During the study period, the TW group had a significantly (P < 0.05) higher number of bowel movements per day than the CTRL group (1.077 ± 0.057 vs 0.893 ± 0.055, respectively). Body weight did not differ between the TW and the CTRL group both at baseline (64.4 ± 2.4 kg vs 61.1 ± 1.5 kg, respectively) and at the end of the study (64.3 ± 2.4 kg vs 61.3 ± 1.4 kg, respectively). In addition, no change in body weight was found at the end of the study with respect to baseline when each group was considered separately.

Atherosclerosis, gallstones and obesity are very frequent and interrelated diseases, with a very high socioeconomic impact worldwide. High triglycerides, total/low-density lipoprotein cholesterol and increased oxidative stress in blood are important risk factors for atherosclerosis and cardiovascular diseases. In addition to cholesterol and triglyceride metabolism, bile acid (BA) metabolism, gallbladder motility and intestinal motility are critical factors in the pathogenesis of gallstones. Obesity and overweight are risk factors for both atherosclerosis and gallstone disease.

Thermal water (TW), and especially sulphate-bicarbonate mineral waters, are used to treat several biliary and digestive tract diseases. In the present study, The authors investigated the effect of drinking sulphate-bicarbonate-calcium TW on risk factors for: (1) atherosclerosis (i.e., cholesterol, triglycerides and markers of oxidative stress in blood); (2) gallstones (i.e., BAs in blood, gallbladder and intestinal motility; and (3) diet and body weight.

TW drinking has been shown to ameliorate intestinal and gallbladder motility and blood cholesterol and oxidative stress markers. However, in previous studies oxidative stress was evaluated by using methods with poor physiological significance in vivo. No data are available on the effect of TW on BA metabolism and body weight. In the present study, for the first time we investigated the effect of drinking sulphate-bicarbonate-calcium TW on BA metabolism and body weight. In addition, the authors evaluated the effect of drinking sulphate-bicarbonate-calcium TW on oxidative stress by measuring sensitive and specific markers of enhanced oxidant stress in vivo, such as oxysterols, or antioxidant defense by measuring α-tocopherol.

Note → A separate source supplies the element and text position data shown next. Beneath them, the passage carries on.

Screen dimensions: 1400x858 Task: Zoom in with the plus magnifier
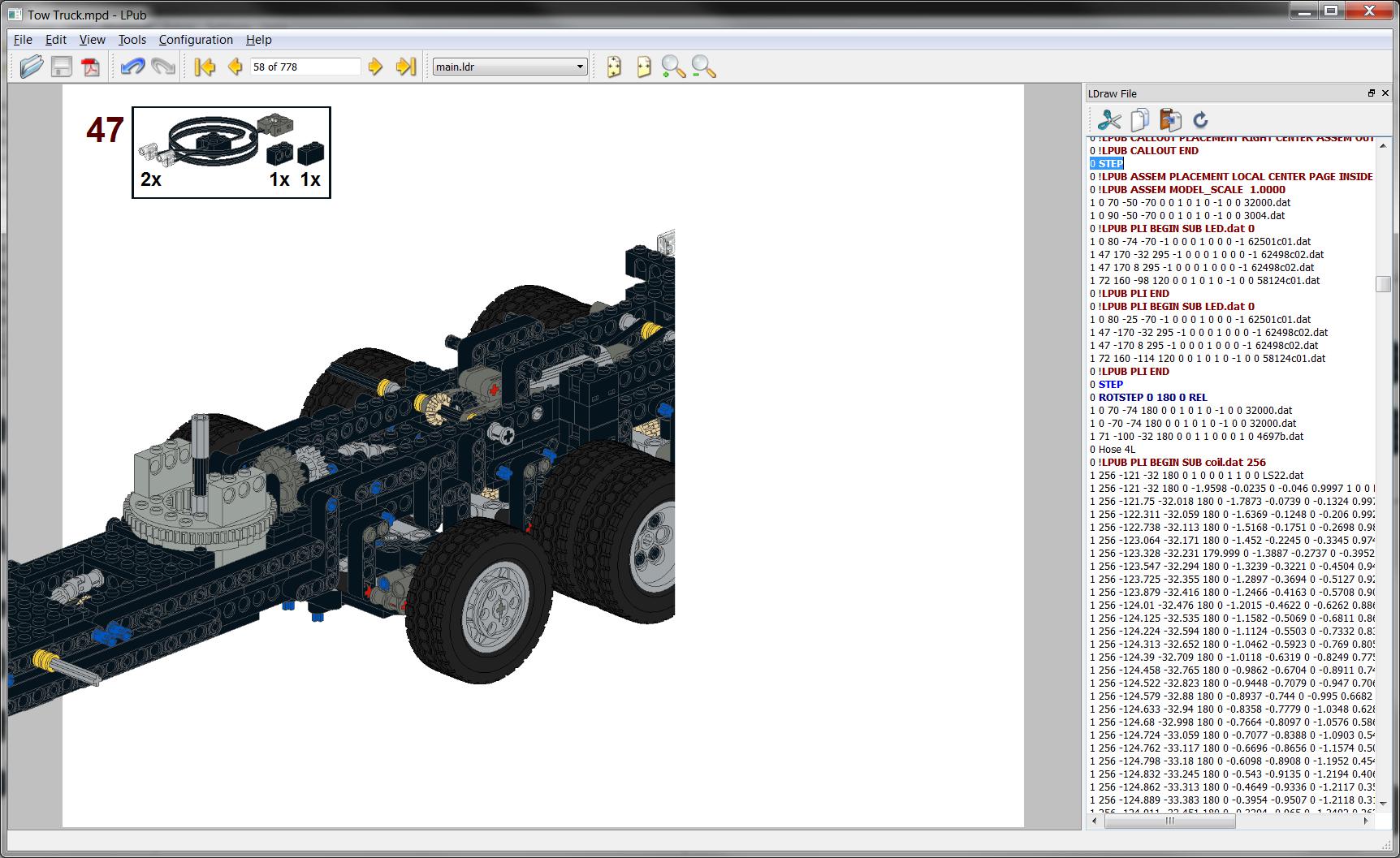673,67
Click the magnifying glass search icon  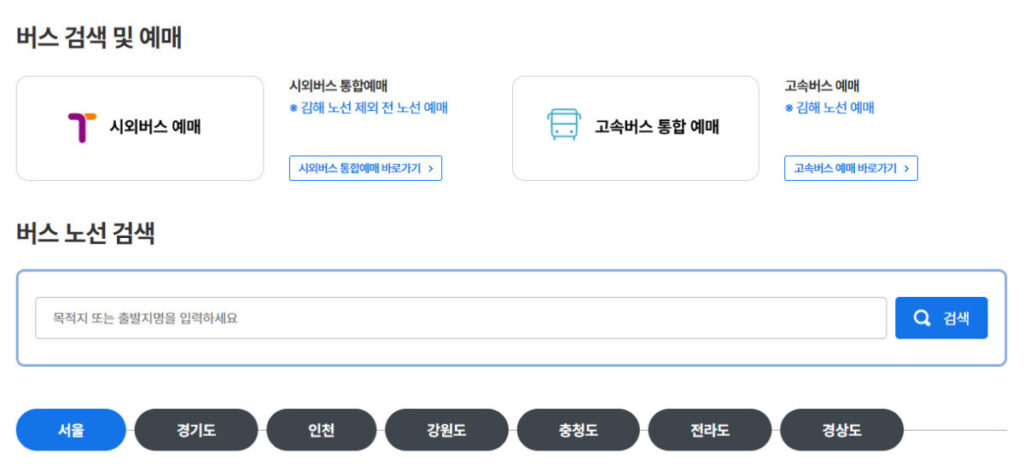pos(922,318)
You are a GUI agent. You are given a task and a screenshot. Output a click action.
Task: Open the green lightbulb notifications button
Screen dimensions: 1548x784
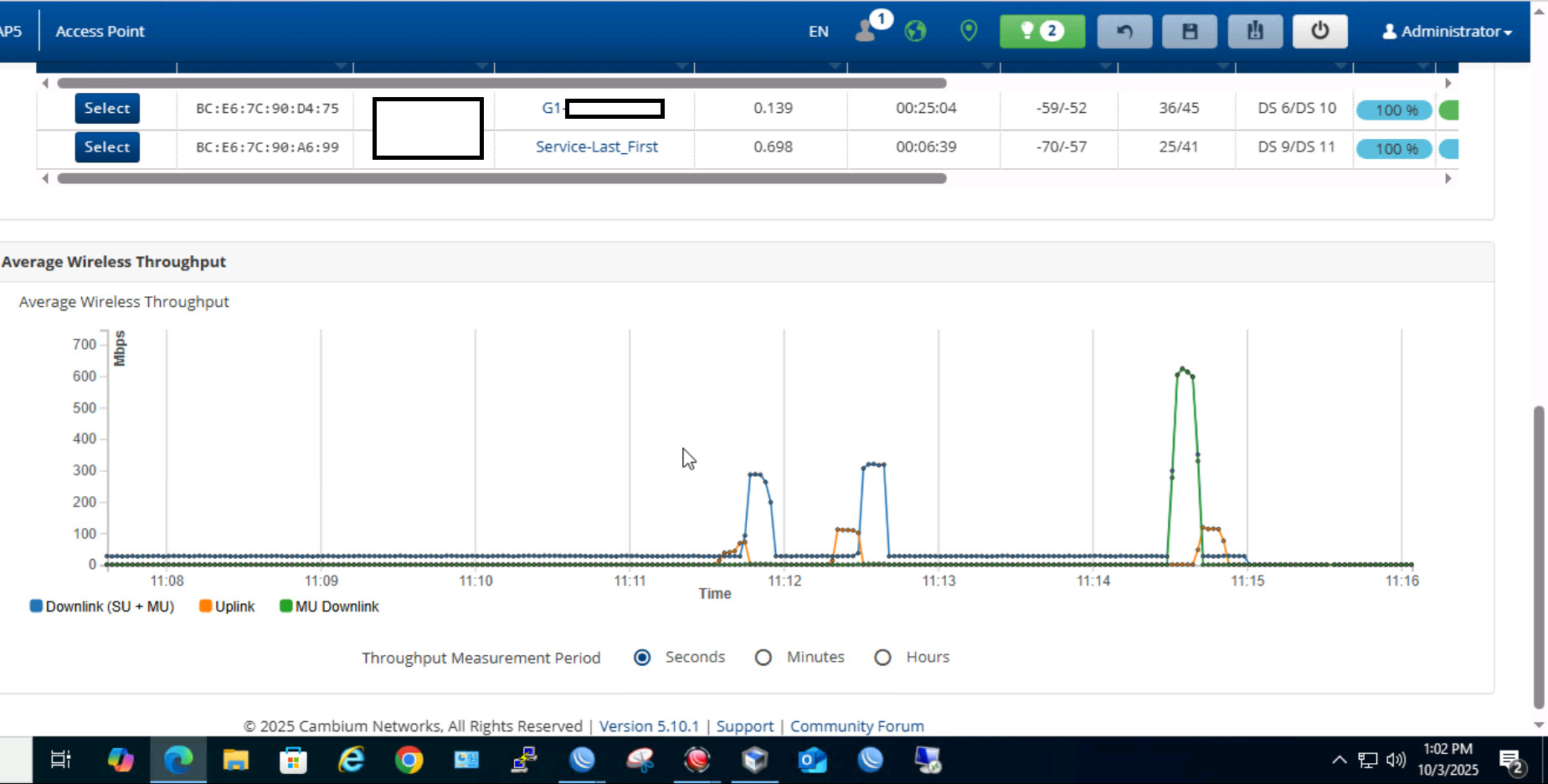(1041, 32)
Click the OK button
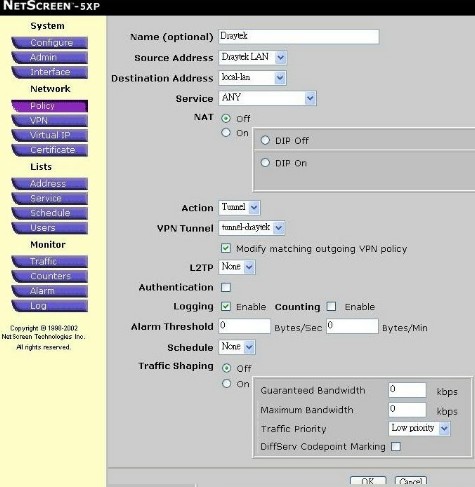The width and height of the screenshot is (475, 487). coord(368,481)
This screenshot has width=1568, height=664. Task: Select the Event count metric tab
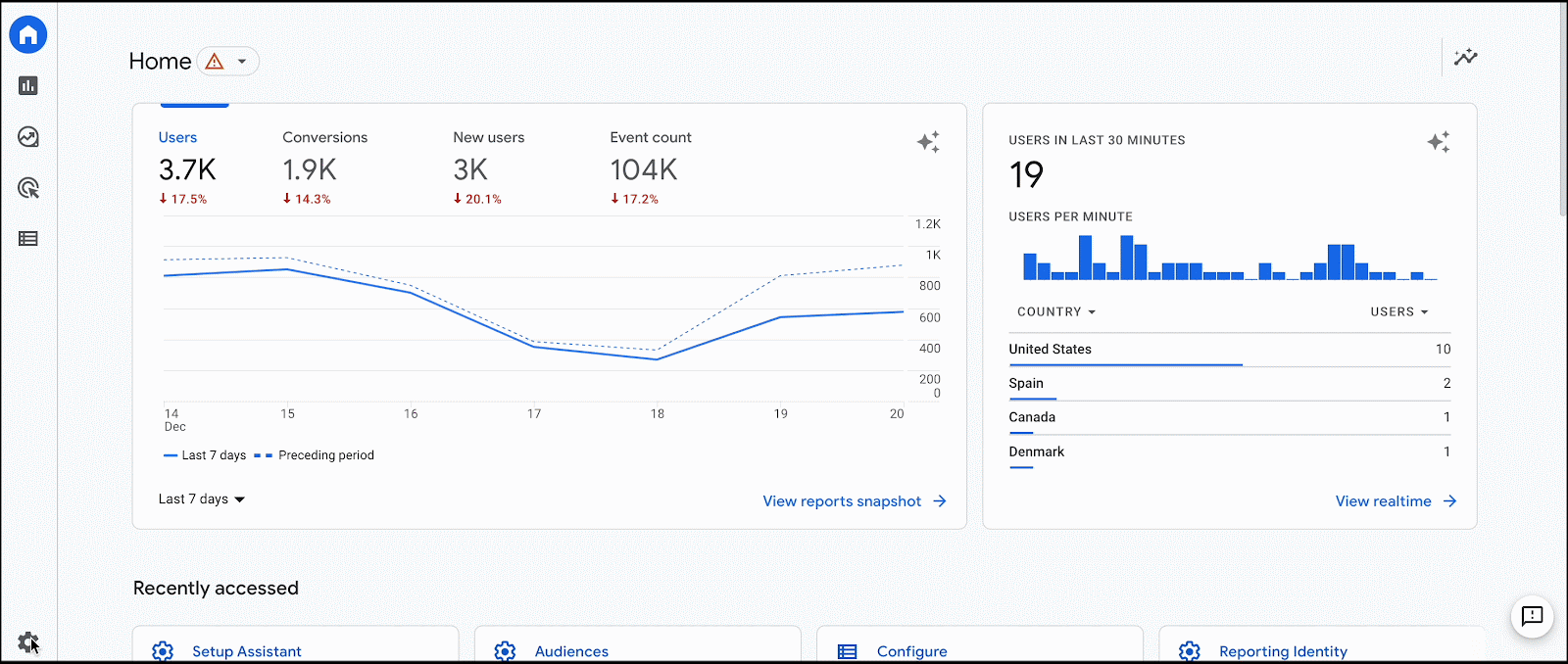click(651, 168)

The results suggest that sulphate-bicarbonate-calcium water consumption has a positive effect on the risk of gallstone development and allows maintenance of a stable atherosclerosis risk and body weight despite a high food intake. This study might be useful in preparation of preventive strategies for atherosclerosis and gallstones in overweight and obese subjects.

Oxysterols are oxidation products of cholesterol, and among them 7-β-hydroxycholesterol and 7-ketocholesterol are produced nonenzymatically via a free radical-mediated mechanism and, thus, are very good markers of oxidant stress in vivo. BAs are steroid acids found predominantly in the bile and, in lower concentrations, in serum of mammals. Besides their well-established roles in lipid absorption and homeostasis and cholesterol biliary solubilization, BAs also act as metabolically active signaling molecules.

The study is of particular interest to those involved in practical medicine. The authors’ data might be used for the prevention of atherosclerosis development and gallstone disease in postmenopausal women and probably for the treatment of these diseases.